Wasting a Nonrenewable Resource
Balloons are made using plastic — a substance that is made using chemicals derived from fossil fuel production. If you think about it, that means that balloons — designed to be used for just a brief period of time — are made using non-renewable resources. What a waste!
In addition, the increasing use of helium for balloons has put a dent in the availability of helium for more essential uses, such as MRI scans and deep-sea diving for scientific research, as well as for the production of computer chips and liquid crystal displays.
Balloons can stay aloft for weeks, drifting for many miles before settling down as litter. Invariably, they become snarled in power lines, causing thousands of power outages each year, or even worse, fires.
Mylar balloons are particularly dangerous as their metallic coating conducts electricity. According to New Jersey’s largest utility, PSE&G, it experienced a 26% increase in outages caused by Mylar balloons over the five-year period from 2016 through 2020.
Even if balloons are a festive way to celebrate, no one wants to see the effects of balloon pollution on beaches, stuck in trees or hanging, bedraggled, from utility wires. All this litter is unsightly and has a negative impact on enjoying the beauty of our natural world.
I’ve put this point last, but don’t underestimate the importance of aesthetics in influencing environmental action. The unsightliness of plastic bag litter in my hometown was one of the most influential factors for both conservative and progressive lawmakers in making the decision to pass Rye’s plastic bag ban.
Balloon Alternatives That Are Fun and Environmentally Friendly
At this point, you may be throwing up your hands in exasperation: first plastic straws, now balloons?! Before you decide that all this dire balloon pollution talk is taking the damper out of fun ways to celebrate, remember that for millennia humans have had a whole lot of fun without using plastic. It’s entirely possible to whoop it up using alternatives to balloons that are fun for you and safe for the environment.
Here are some ideas to get you started. For a full list of suggestions and ideas, including DIY decorations, see Green That Life’s 8 Eco-Friendly Party Decorations for a Green Celebration.
- Colorful lighting — solar or candles.
- Pinwheels, pinatas, or pom poms made from eco-friendly materials.
- Reusable bunting, banners, or garlands
- “Green” confetti made from compostable paper, some even with seeds embedded in them!
- Trees, plants, or flowers, planted in remembrance of a loved one.
If you must use balloons, use them inside. If outside, ensure that they’re securely anchored. When disposing of balloons, put them in the garbage. Balloons are not recyclable.

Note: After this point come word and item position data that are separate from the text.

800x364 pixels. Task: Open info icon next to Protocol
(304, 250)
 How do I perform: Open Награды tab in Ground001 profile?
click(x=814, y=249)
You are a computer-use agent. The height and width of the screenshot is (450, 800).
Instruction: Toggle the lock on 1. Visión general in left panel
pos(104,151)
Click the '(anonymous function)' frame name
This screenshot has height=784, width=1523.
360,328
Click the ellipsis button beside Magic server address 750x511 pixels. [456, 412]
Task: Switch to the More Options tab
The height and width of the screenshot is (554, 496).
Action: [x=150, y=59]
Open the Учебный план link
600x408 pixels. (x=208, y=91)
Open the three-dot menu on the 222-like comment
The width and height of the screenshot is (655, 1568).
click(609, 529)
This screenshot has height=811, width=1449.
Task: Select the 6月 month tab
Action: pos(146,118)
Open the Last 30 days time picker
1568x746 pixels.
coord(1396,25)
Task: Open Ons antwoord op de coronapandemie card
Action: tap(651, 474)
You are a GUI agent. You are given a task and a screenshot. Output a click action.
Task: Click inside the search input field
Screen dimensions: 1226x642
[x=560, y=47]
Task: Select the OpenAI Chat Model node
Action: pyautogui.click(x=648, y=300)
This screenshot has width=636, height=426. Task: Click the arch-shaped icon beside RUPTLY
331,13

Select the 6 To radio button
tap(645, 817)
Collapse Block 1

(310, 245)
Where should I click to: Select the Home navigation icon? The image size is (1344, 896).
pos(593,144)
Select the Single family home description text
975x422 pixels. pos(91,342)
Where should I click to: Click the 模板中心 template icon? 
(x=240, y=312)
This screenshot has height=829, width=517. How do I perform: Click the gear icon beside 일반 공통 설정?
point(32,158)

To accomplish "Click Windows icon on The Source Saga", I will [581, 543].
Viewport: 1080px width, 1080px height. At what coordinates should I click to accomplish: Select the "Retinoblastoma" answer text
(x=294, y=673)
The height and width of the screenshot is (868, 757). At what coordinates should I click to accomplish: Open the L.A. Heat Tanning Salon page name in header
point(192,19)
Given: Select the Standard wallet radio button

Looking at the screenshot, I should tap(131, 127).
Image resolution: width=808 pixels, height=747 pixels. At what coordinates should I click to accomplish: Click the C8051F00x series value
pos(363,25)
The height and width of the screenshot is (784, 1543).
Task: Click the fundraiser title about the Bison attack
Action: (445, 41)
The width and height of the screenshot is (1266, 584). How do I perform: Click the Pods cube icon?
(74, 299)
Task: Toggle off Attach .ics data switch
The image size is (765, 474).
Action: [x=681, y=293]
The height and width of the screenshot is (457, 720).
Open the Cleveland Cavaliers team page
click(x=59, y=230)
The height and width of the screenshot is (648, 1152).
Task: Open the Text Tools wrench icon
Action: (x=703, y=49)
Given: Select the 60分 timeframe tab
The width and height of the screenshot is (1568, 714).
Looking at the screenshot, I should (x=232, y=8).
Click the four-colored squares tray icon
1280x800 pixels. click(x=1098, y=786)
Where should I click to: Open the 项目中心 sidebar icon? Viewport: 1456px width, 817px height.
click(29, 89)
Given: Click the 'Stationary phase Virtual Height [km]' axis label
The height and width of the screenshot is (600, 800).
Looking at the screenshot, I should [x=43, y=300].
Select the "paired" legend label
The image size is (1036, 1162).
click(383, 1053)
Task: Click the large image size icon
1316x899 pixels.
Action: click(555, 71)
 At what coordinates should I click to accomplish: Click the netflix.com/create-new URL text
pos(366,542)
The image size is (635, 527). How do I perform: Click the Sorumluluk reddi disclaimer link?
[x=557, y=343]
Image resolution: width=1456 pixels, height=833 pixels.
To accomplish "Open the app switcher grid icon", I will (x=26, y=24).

Taking Action Against Balloon Pollution
The good news is that public awareness is growing about balloon pollution and lawmakers are taking action to minimize the environmental impact of balloon use. Dozens of balloon release laws have been passed in cities and states across the nation, with Maine passing their statewide ban on balloon releases just this year. Even sporting events are discontinuing the use of balloon releases. The most notable is Clemson’s decision to end its 30-year tradition of releasing 10,000 balloons before football games.
Volunteer to Record or Reduce Balloon Pollution
You too can do your part in helping reduce balloon pollution. Every action you take helps, whether it’s picking up plastic litter when you see it, taking part in a beach cleanup, or just discussing plastic waste with others.
Additional ways to get involved could be to volunteer as a citizen scientist and record balloon pollution data. Many local environmental organizations would welcome volunteers and in New York, you can email the NY Department of Environmental Conservation your pictures and stories about where you’ve found littered balloons: email@example.com.
Become a Balloon Pollution Activist!
If you want to take your involvement one step further, become a balloon pollution activist by joining a local environmental organization and contacting your local representatives to express your opposition to balloon releases. You can even start a local initiative to reduce balloon pollution in your community.